→ **The data**

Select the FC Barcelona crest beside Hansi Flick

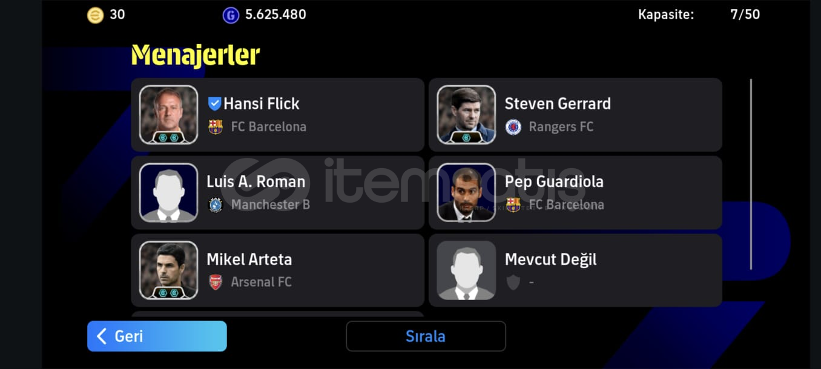pyautogui.click(x=216, y=127)
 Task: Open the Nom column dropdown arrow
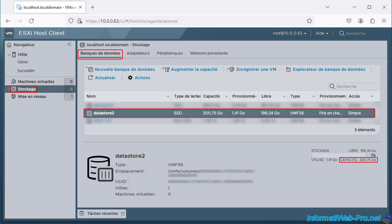(168, 96)
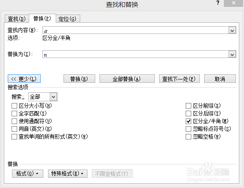Click the 取消 button
The height and width of the screenshot is (188, 244).
pyautogui.click(x=220, y=79)
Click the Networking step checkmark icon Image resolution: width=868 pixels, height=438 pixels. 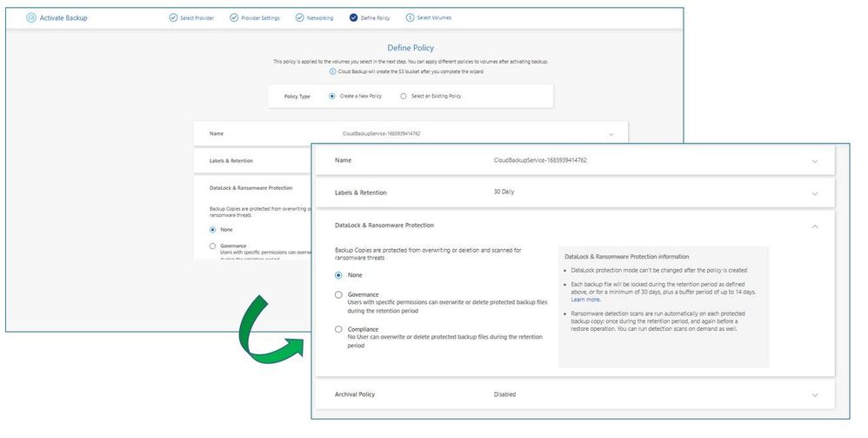[299, 17]
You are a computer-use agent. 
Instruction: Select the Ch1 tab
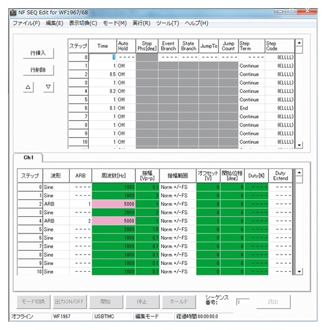click(x=29, y=157)
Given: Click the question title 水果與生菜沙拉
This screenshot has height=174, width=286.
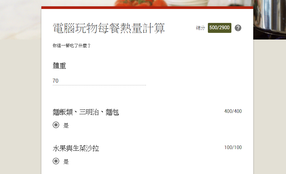Looking at the screenshot, I should [x=76, y=148].
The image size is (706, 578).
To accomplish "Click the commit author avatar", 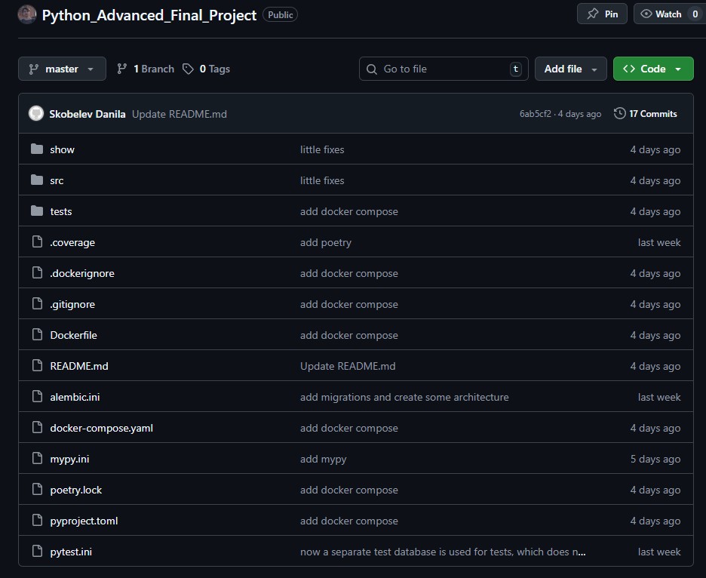I will click(x=36, y=114).
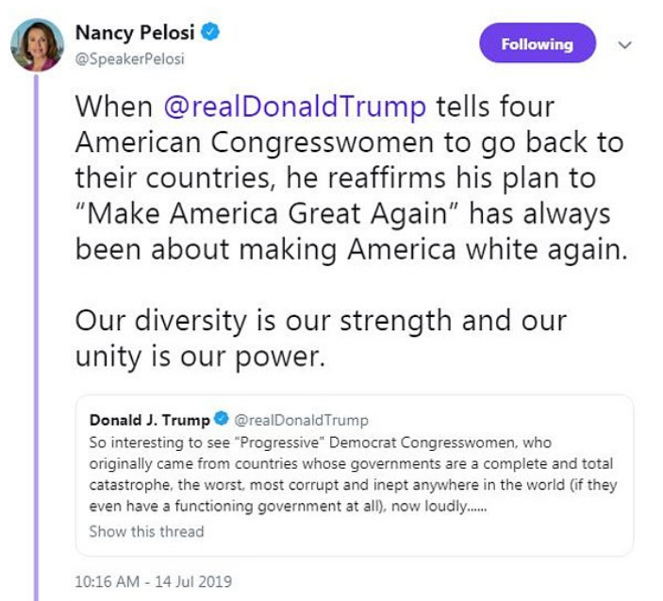Open the Nancy Pelosi display name link
Screen dimensions: 663x601
[x=135, y=33]
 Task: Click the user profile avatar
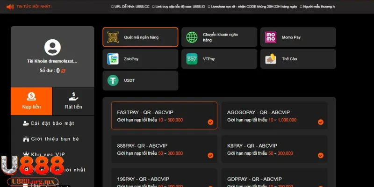tap(52, 47)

→ **Work instructions**
The answer is the lines of the material above, from the one containing "This screenshot has height=174, width=286." down to the one containing "The image size is (706, 578).", given exactly and without images.

→ **Solution for this task**
This screenshot has height=174, width=286.
Looking at the screenshot, I should [x=76, y=148].
The image size is (706, 578).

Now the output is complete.